### WHAT YOU WILL DO
Beginning at the line containing "This screenshot has width=1280, height=607." in the material below and ending at the line containing "The image size is (921, 753).", return each line exactly and add nothing.

╭─ DATA SECTION

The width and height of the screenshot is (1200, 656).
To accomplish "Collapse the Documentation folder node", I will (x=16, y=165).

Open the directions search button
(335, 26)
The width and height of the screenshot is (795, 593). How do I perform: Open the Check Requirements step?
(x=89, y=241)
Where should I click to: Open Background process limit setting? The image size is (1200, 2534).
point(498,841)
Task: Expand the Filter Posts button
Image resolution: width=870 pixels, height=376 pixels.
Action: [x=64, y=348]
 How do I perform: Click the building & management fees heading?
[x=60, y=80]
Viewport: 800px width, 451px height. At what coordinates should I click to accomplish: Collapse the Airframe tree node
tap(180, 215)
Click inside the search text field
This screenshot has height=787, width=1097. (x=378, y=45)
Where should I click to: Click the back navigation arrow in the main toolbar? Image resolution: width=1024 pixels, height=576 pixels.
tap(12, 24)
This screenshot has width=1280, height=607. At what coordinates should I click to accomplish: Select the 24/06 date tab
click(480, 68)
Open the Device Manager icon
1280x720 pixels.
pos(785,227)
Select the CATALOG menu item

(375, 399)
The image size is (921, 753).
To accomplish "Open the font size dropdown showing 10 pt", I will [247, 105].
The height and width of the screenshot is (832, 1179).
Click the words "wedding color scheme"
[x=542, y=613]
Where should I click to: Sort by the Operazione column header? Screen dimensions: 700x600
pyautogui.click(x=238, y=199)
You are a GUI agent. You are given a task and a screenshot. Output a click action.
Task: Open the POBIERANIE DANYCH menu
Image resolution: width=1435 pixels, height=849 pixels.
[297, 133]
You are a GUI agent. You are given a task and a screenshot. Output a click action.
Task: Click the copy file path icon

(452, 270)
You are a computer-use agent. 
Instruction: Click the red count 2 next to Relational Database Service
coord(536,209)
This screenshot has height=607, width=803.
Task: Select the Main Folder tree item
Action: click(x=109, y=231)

╰─

### SOLUTION FOR THIS TASK
This screenshot has width=1280, height=607. At what coordinates should I click to accomplish: Select the 24/06 date tab
click(480, 68)
Open the Device Manager icon
1280x720 pixels.
pos(785,227)
Select the CATALOG menu item

(375, 399)
The image size is (921, 753).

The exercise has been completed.